The lines from the one holding "Instruction: Open the" through the end of the records below are to be written out exactly, and nothing else; pictures are to be left out.
Start of Block
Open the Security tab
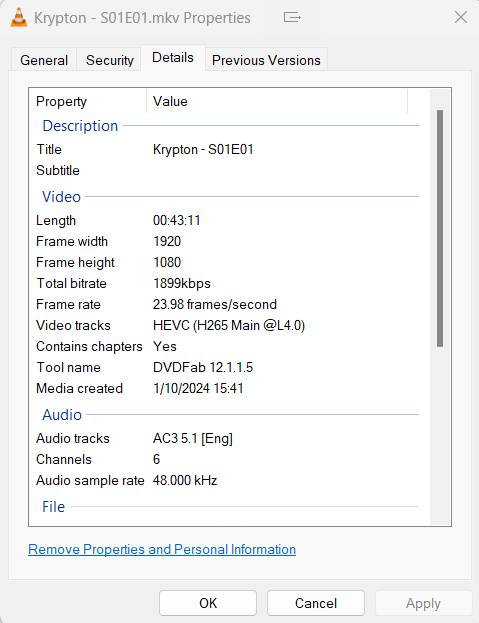The height and width of the screenshot is (623, 479). coord(110,60)
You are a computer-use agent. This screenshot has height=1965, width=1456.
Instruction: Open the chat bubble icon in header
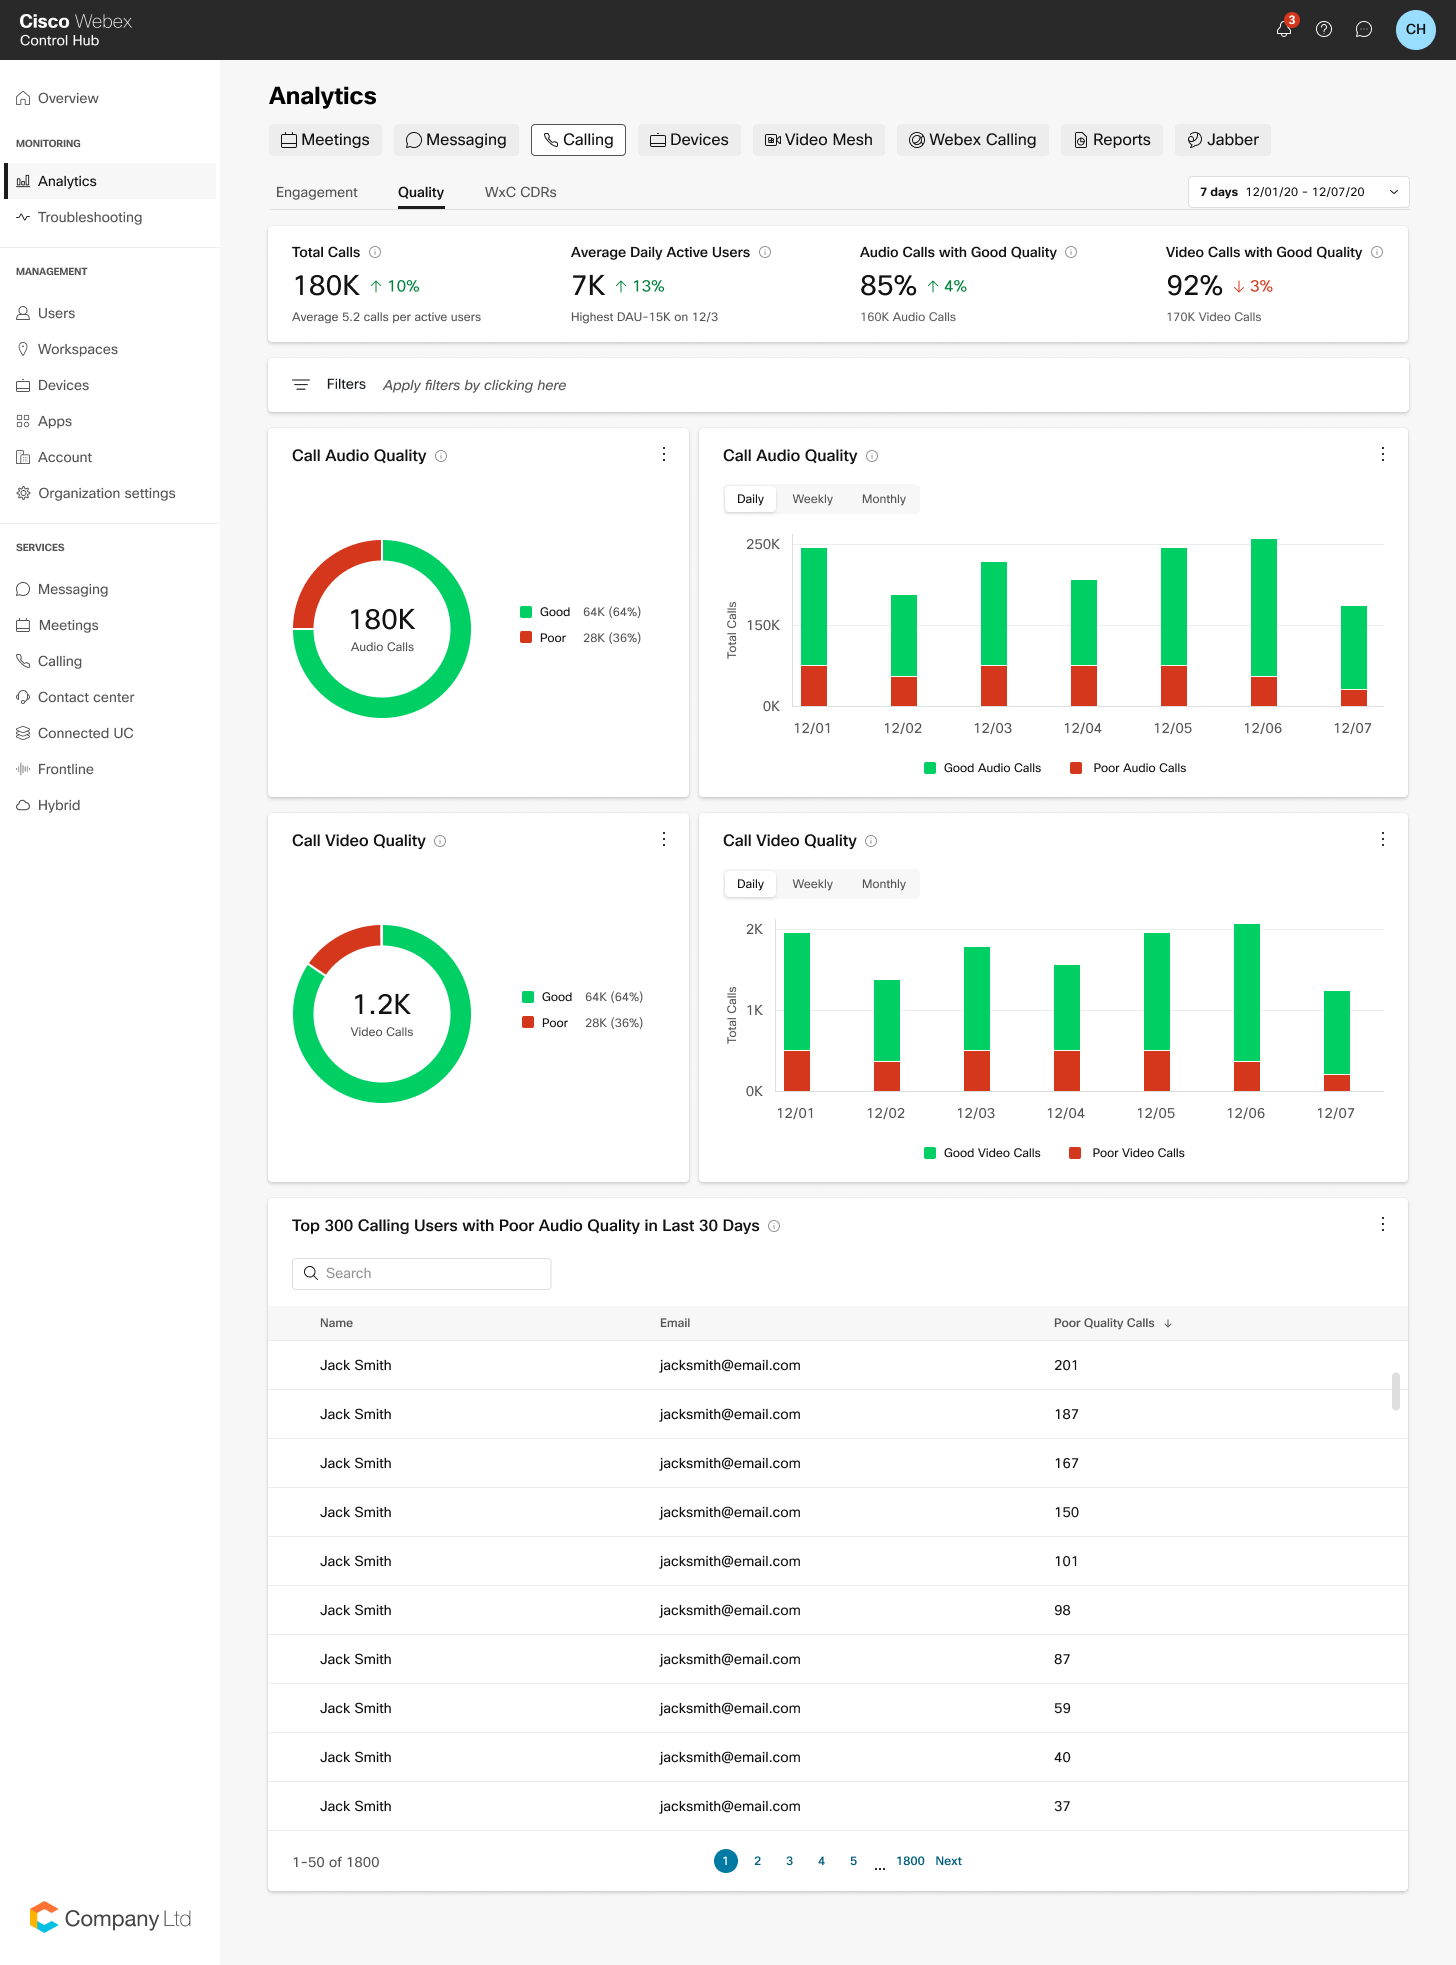pyautogui.click(x=1363, y=30)
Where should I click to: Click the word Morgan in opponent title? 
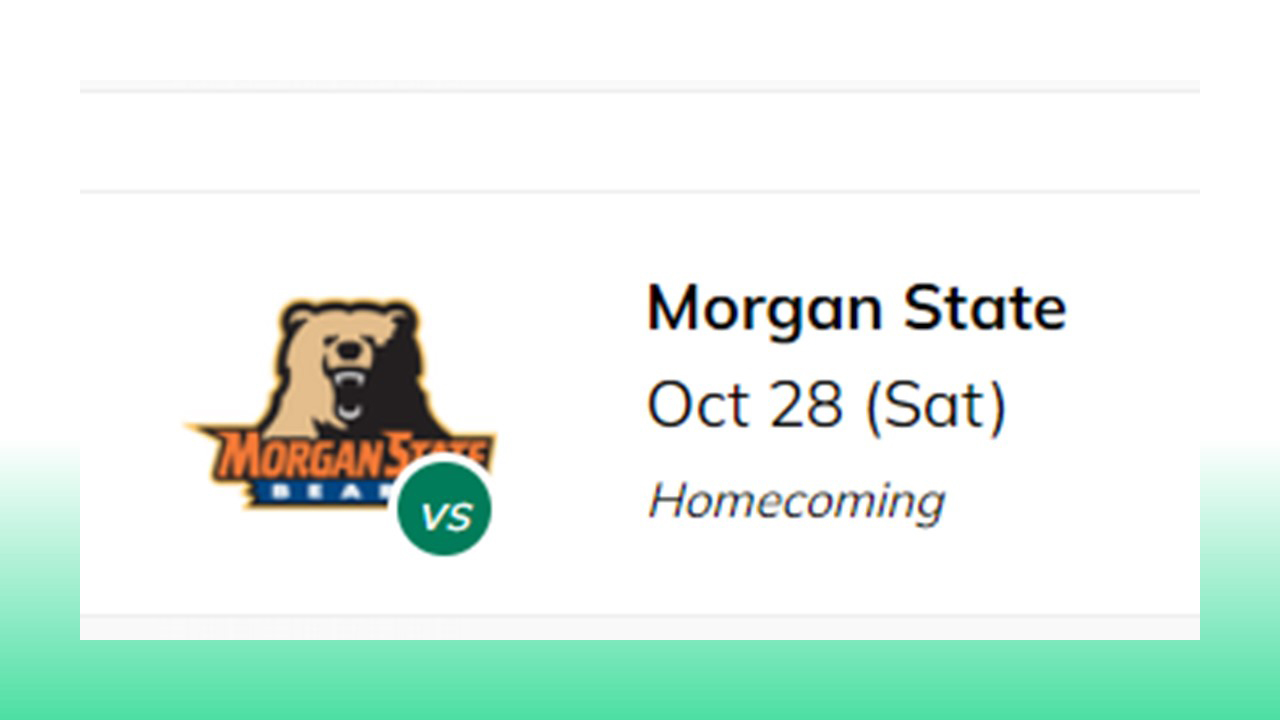coord(765,310)
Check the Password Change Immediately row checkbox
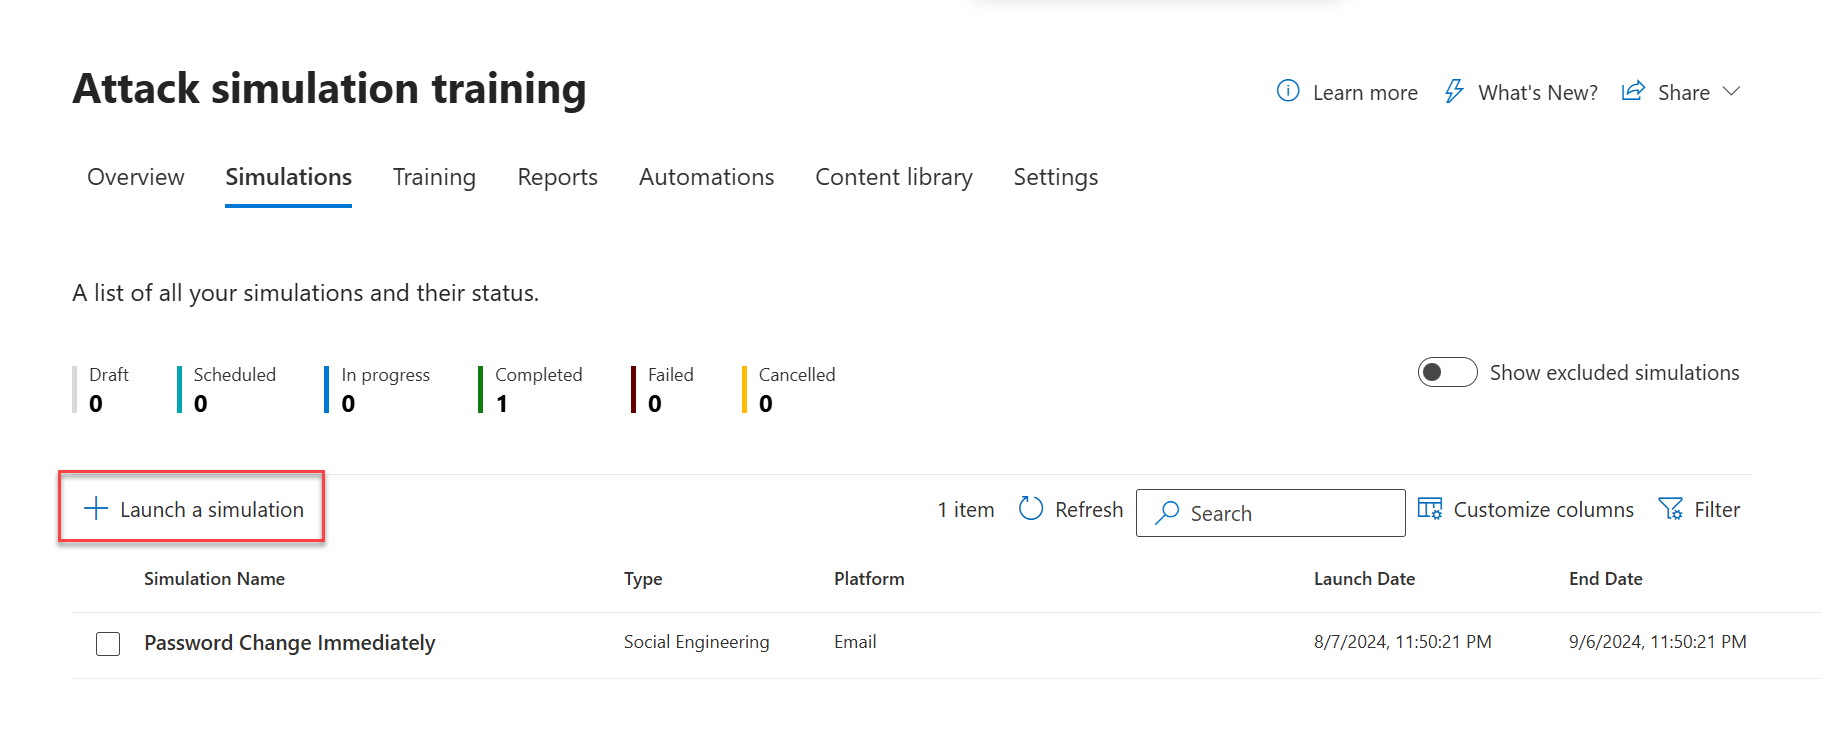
End of Block
_OUTPUT OF THE EXERCISE_:
Instruction: Open the chat bubble icon in header
pyautogui.click(x=1363, y=30)
Where should I click to: Click the word Morgan in opponent title? 
coord(765,310)
Check the Password Change Immediately row checkbox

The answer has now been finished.